** TEXT PASSAGE follows **

During the past few months, communities across the country have marched and protested to advocate for social change. With many looking for answers during a time of unrest and anger, on Oct. 20, Sikh racial justice activist, civil rights lawyer, award-winning filmmaker, and educator Valarie Kaur spoke to more than 70 Ithaca College students and community members about working to make positive change.
Kaur, author of the book “See No Stranger: A Manifesto of Revolutionary Love,” is best known as the founder of the Revolutionary Love Project, a movement that encourages people to use love to power social change and to labor for the world they want.
She started the evening by inviting students to take a breath and imagine an ancestor standing behind them. “This ancestor has been waiting for you just to get quiet enough to hear this piece of wisdom that will allow you to be brave with your life in this time of history,” she said.

** End of TEXT PASSAGE **

| ASSIGNMENT |
Continue the account of Valarie Kaur's talk at Ithaca College, picking up after its last sentence. The items that follow come from a different source.

** RECORDED INFORMATION follows **

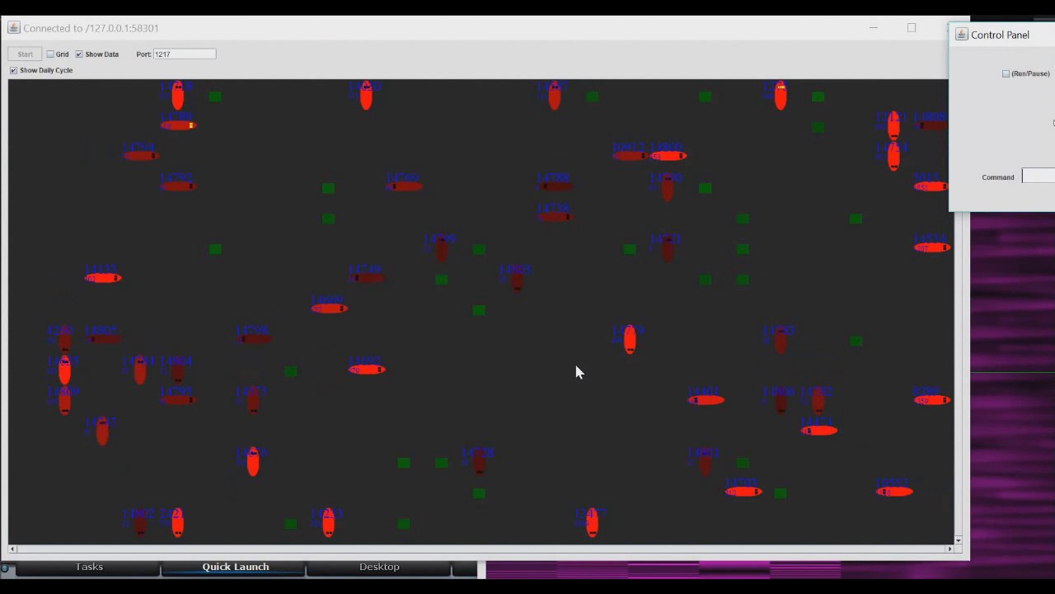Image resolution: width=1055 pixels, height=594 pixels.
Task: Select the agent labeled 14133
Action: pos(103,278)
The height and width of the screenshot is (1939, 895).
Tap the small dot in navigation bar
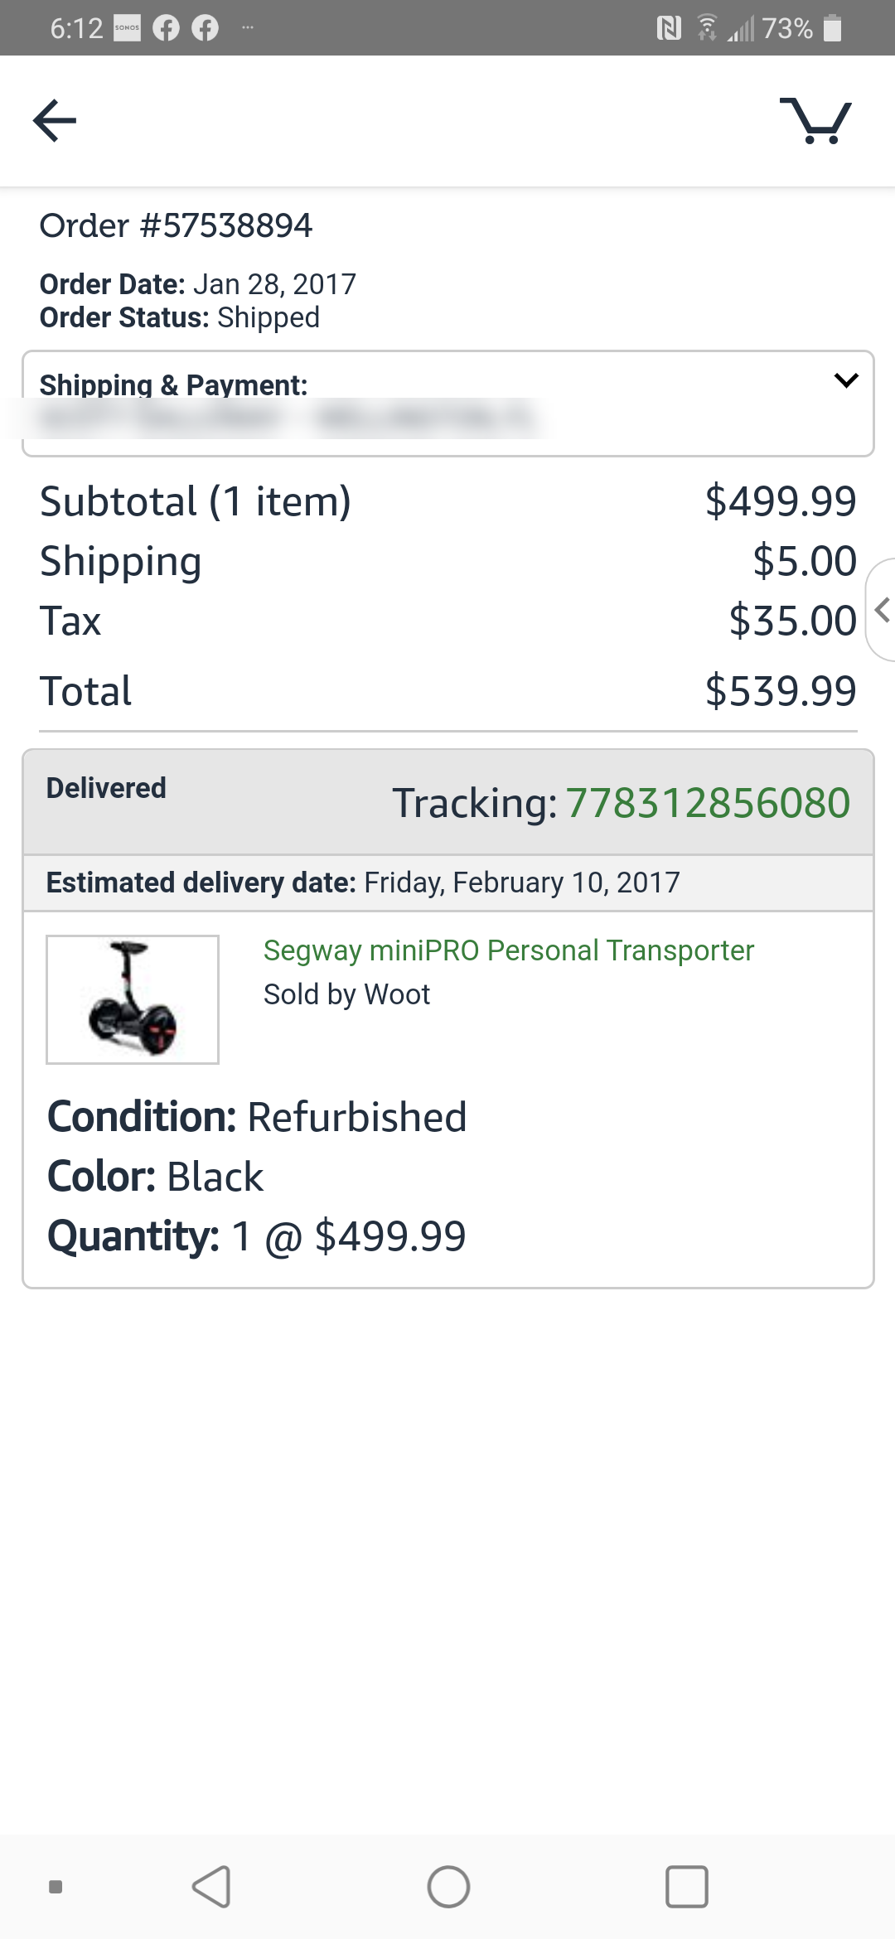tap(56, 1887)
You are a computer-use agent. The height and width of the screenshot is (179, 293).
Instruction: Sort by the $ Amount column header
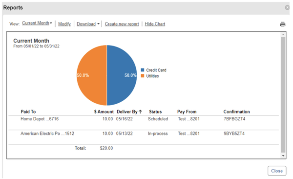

** End of RECORDED INFORMATION **
** RECORDED INFORMATION follows **

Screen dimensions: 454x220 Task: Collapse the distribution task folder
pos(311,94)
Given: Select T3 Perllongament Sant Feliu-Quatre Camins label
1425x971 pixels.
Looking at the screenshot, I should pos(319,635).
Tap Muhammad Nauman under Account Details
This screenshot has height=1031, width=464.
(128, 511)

** End of RECORDED INFORMATION **
** RECORDED INFORMATION follows **

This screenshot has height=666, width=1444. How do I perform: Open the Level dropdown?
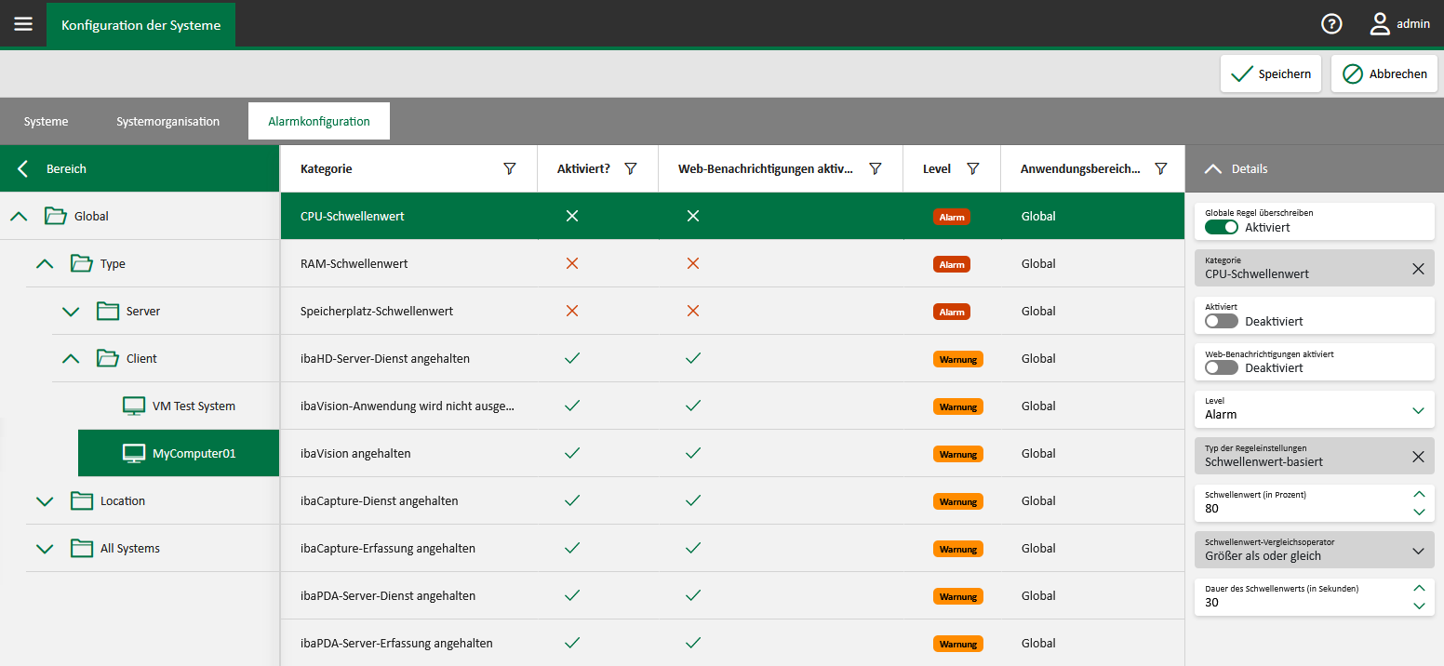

** End of RECORDED INFORMATION **

| EXPECTED ANSWER |
The Zoom chat box was flooded with students sharing the name of the ancestor they thought of and the wisdom that they received from them.
Kaur then reflected on the past several months, discussing the unprecedented challenges of coronavirus, the demonstrations calling for justice for Black lives, including George Floyd and Breonna Taylor, and the anxieties surrounding the upcoming presidential election. She told students that society is currently experiencing what she calls “the darkness of the tomb and the darkness of the womb,” death and despair around us also mean that a new world is waiting to be born.